Mr. McCartney’s lawyers said he would vigorously defend himself against the allegations that he had physically abused his second wife.

“Life goes on; I do not hold grudges against anyone; I don’t blame anyone for the sadnesses that have happened to me. I am sad about them because it would stupid to be otherwise,” Mr. McCartney said. “I think life goes on, and it is what you make of it, so I am pretty optimistic.”

Royal boss

Auction house Christie’s U.K. announced the appointment of Queen Elizabeth II’s nephew as its new chairman.

David Albert Charles Armstrong-Jones (Viscount Linley), son of the monarch’s late sister Princess Margaret and the photographer Lord Snowdon, will assume his role on Dec. 1, Christie’s said Friday.

Viscount Linley joined Christie’s board as a non-executive member in February 2005 and runs his own furniture-making business.

“It is a great honor to be appointed as chairman,” said Viscount Linley, who celebrated his 45th birthday Friday.

“Christie’s is an organization whose passion for the unique and the beautiful holds much in common with my personal values and with those of my own company,” he said. “I have enjoyed a close relationship with Christie’s for many years and look forward to enhancing this to promote the arts to collectors and enthusiasts worldwide.”

Christie’s said his appointment “reflects his growing interest in, and knowledge of, the art market and marks a desire to further develop his career after more than 20 years working solely for his own business.”

Viscount Linley and his sister, Lady Sarah Chatto, auctioned some of their late mother’s furniture, silver and jewelry at Christie’s in June for $24.6 million.

Career move

Chelsea Clinton has started working for Avenue Capital Group, a hedge fund that manages about $12 billion in assets, the agency that represents Miss Clinton confirmed Saturday.

New York-based Avenue Capital specializes in trading in distressed debt, or debt of companies that are nearing or have filed for bankruptcy.

Miss Clinton, 26, had been working as a consultant for McKinsey & Co. since 2003, reportedly for a six-figure salary.
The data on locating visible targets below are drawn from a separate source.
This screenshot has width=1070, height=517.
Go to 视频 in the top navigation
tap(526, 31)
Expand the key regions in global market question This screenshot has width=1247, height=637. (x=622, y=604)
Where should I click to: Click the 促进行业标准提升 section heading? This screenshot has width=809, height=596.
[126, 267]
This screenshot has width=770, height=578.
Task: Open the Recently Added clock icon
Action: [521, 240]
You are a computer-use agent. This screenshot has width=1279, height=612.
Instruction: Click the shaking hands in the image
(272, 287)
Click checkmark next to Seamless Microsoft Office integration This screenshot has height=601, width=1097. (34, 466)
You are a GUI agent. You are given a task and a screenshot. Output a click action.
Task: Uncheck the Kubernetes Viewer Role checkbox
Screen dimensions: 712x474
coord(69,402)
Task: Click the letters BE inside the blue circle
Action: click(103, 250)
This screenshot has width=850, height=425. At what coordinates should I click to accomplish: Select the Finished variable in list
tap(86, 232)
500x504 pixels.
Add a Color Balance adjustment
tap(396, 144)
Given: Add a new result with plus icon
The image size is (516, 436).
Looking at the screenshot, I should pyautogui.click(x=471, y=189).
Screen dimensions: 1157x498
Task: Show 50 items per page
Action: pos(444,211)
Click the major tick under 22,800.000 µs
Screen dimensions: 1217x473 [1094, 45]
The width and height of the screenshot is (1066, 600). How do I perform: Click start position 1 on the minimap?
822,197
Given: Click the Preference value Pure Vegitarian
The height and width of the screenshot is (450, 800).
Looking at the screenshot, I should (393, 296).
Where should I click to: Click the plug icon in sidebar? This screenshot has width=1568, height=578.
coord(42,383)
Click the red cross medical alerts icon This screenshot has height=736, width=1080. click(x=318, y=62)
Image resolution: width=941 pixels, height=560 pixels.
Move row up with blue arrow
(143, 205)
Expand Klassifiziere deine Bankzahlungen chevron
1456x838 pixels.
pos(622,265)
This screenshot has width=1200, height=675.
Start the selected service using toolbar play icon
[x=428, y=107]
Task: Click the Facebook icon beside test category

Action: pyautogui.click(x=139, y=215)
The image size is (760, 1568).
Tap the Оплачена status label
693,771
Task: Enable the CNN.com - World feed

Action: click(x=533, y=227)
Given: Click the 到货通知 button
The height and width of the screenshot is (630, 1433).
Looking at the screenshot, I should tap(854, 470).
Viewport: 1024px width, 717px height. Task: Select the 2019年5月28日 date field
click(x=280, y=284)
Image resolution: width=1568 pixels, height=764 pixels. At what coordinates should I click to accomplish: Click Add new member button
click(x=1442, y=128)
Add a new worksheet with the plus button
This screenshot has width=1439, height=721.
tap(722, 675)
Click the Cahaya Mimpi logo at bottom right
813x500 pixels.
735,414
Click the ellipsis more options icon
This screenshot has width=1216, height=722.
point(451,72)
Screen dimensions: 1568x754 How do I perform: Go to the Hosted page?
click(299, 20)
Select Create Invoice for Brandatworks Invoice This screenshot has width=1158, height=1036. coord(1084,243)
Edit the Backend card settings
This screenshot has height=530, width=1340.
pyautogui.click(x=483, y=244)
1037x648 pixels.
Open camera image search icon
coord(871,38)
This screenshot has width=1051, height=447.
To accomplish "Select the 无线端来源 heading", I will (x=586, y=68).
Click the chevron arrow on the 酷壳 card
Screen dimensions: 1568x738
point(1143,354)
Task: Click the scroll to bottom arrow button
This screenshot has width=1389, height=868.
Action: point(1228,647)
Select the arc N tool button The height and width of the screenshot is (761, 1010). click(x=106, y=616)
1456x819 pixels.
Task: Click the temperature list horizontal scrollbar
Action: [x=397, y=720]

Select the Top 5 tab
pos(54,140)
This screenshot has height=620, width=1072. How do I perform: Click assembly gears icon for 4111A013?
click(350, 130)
McKinsey is an international consultant firm. She received a master’s degree from Oxford University after graduating from Stanford University in 2001.

Details, such as when she started work at Avenue Capital, her exact role and salary, were not released by the representing agency, Rubenstein Associates.

Federal records show Avenue Capital founders Marc Lasry and Sonia Gardner have donated thousands of dollars to Democratic lawmakers, including Miss Clinton’s mother, Sen. Hillary Rodham Clinton of New York, as well as to Democratic campaign committees.

Compiled by Kevin Chaffee from wire reports.